*Brief:*
Copy the data exactly, keeping every line intact.

Excerpts from a dataset
────────

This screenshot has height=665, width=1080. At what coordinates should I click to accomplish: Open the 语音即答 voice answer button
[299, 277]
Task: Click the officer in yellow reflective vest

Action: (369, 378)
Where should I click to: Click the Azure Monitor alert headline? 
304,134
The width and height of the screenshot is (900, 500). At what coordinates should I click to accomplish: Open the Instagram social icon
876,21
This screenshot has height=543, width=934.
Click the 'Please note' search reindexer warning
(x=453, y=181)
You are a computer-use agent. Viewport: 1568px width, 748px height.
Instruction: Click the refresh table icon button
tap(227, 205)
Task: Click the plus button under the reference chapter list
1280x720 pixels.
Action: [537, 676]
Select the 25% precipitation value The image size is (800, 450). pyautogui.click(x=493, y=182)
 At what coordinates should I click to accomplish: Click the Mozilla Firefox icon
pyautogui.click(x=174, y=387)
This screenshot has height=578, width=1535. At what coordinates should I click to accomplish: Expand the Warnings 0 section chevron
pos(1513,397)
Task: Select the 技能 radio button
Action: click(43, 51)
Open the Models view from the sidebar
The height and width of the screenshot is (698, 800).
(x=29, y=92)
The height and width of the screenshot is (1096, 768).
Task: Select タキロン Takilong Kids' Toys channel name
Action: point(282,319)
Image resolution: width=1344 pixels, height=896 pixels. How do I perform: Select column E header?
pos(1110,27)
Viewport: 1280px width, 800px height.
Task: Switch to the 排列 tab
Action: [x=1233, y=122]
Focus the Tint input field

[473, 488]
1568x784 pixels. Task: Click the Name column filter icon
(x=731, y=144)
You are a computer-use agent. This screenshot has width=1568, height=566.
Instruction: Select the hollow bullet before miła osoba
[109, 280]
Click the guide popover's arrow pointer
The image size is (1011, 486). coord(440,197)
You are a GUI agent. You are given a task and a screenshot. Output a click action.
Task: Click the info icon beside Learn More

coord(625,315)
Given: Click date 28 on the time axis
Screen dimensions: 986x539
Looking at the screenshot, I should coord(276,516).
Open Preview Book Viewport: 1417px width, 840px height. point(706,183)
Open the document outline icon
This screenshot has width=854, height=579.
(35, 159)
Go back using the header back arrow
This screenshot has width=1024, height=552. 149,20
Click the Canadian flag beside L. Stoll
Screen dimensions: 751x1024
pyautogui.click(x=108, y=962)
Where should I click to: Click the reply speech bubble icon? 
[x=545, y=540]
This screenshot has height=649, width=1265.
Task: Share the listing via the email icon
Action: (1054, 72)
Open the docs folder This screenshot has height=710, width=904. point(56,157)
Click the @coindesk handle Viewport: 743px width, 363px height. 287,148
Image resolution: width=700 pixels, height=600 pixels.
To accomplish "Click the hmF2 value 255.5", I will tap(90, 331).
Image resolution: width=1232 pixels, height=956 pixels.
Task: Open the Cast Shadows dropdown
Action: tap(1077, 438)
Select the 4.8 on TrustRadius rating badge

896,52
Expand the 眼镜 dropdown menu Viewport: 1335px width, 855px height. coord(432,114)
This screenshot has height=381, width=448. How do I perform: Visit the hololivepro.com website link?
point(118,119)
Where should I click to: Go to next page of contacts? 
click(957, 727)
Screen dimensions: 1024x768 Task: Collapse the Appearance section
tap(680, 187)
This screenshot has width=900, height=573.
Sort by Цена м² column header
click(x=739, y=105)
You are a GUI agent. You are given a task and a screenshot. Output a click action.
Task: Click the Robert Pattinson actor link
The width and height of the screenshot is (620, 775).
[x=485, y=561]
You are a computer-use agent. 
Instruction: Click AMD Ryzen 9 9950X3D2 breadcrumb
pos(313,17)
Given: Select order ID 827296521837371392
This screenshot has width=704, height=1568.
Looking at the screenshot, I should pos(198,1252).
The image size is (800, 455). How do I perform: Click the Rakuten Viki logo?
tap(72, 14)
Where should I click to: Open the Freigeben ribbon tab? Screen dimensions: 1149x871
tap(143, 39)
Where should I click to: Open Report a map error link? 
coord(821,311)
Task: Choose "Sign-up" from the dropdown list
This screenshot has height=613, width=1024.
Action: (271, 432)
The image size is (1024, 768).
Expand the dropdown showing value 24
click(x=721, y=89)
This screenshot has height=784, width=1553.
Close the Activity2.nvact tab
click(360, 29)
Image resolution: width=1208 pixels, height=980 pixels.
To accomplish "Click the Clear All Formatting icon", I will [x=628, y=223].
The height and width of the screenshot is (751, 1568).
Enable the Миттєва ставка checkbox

────────

*Solution to the exercise:*
This screenshot has height=665, width=1080. At what coordinates should I click to accomplish: Open the 语音即答 voice answer button
[299, 277]
Task: Click the officer in yellow reflective vest

Action: (369, 378)
Where should I click to: Click the Azure Monitor alert headline? 
304,134
The width and height of the screenshot is (900, 500). At what coordinates should I click to accomplish: Open the Instagram social icon
876,21
This screenshot has height=543, width=934.
Click the 'Please note' search reindexer warning
(x=453, y=181)
You are a computer-use agent. Viewport: 1568px width, 748px height.
Instruction: Click the refresh table icon button
tap(227, 205)
Task: Click the plus button under the reference chapter list
1280x720 pixels.
Action: [537, 676]
Select the 25% precipitation value The image size is (800, 450). pyautogui.click(x=493, y=182)
 At what coordinates should I click to accomplish: Click the Mozilla Firefox icon
pyautogui.click(x=174, y=387)
This screenshot has height=578, width=1535. At what coordinates should I click to accomplish: Expand the Warnings 0 section chevron
pos(1513,397)
Task: Select the 技能 radio button
Action: click(43, 51)
Open the Models view from the sidebar
The height and width of the screenshot is (698, 800).
(x=29, y=92)
The height and width of the screenshot is (1096, 768).
Task: Select タキロン Takilong Kids' Toys channel name
Action: point(282,319)
Image resolution: width=1344 pixels, height=896 pixels. How do I perform: Select column E header?
pos(1110,27)
Viewport: 1280px width, 800px height.
Task: Switch to the 排列 tab
Action: [x=1233, y=122]
Focus the Tint input field

[473, 488]
1568x784 pixels. Task: Click the Name column filter icon
(x=731, y=144)
You are a computer-use agent. This screenshot has width=1568, height=566.
Instruction: Select the hollow bullet before miła osoba
[109, 280]
Click the guide popover's arrow pointer
The image size is (1011, 486). coord(440,197)
You are a GUI agent. You are given a task and a screenshot. Output a click action.
Task: Click the info icon beside Learn More

coord(625,315)
Given: Click date 28 on the time axis
Screen dimensions: 986x539
Looking at the screenshot, I should coord(276,516).
Open Preview Book Viewport: 1417px width, 840px height. point(706,183)
Open the document outline icon
This screenshot has width=854, height=579.
(35, 159)
Go back using the header back arrow
This screenshot has width=1024, height=552. 149,20
Click the Canadian flag beside L. Stoll
Screen dimensions: 751x1024
pyautogui.click(x=108, y=962)
Where should I click to: Click the reply speech bubble icon? 
[x=545, y=540]
This screenshot has height=649, width=1265.
Task: Share the listing via the email icon
Action: (1054, 72)
Open the docs folder This screenshot has height=710, width=904. point(56,157)
Click the @coindesk handle Viewport: 743px width, 363px height. 287,148
Image resolution: width=700 pixels, height=600 pixels.
To accomplish "Click the hmF2 value 255.5", I will tap(90, 331).
Image resolution: width=1232 pixels, height=956 pixels.
Task: Open the Cast Shadows dropdown
Action: tap(1077, 438)
Select the 4.8 on TrustRadius rating badge

896,52
Expand the 眼镜 dropdown menu Viewport: 1335px width, 855px height. coord(432,114)
This screenshot has height=381, width=448. How do I perform: Visit the hololivepro.com website link?
point(118,119)
Where should I click to: Go to next page of contacts? 
click(957, 727)
Screen dimensions: 1024x768 Task: Collapse the Appearance section
tap(680, 187)
This screenshot has width=900, height=573.
Sort by Цена м² column header
click(x=739, y=105)
You are a GUI agent. You are given a task and a screenshot. Output a click action.
Task: Click the Robert Pattinson actor link
The width and height of the screenshot is (620, 775).
[x=485, y=561]
You are a computer-use agent. 
Instruction: Click AMD Ryzen 9 9950X3D2 breadcrumb
pos(313,17)
Given: Select order ID 827296521837371392
This screenshot has width=704, height=1568.
Looking at the screenshot, I should pos(198,1252).
The image size is (800, 455). How do I perform: Click the Rakuten Viki logo?
tap(72, 14)
Where should I click to: Open the Freigeben ribbon tab? Screen dimensions: 1149x871
tap(143, 39)
Where should I click to: Open Report a map error link? 
coord(821,311)
Task: Choose "Sign-up" from the dropdown list
This screenshot has height=613, width=1024.
Action: (271, 432)
The image size is (1024, 768).
Expand the dropdown showing value 24
click(x=721, y=89)
This screenshot has height=784, width=1553.
Close the Activity2.nvact tab
click(360, 29)
Image resolution: width=1208 pixels, height=980 pixels.
To accomplish "Click the Clear All Formatting icon", I will [x=628, y=223].
The height and width of the screenshot is (751, 1568).
Enable the Миттєва ставка checkbox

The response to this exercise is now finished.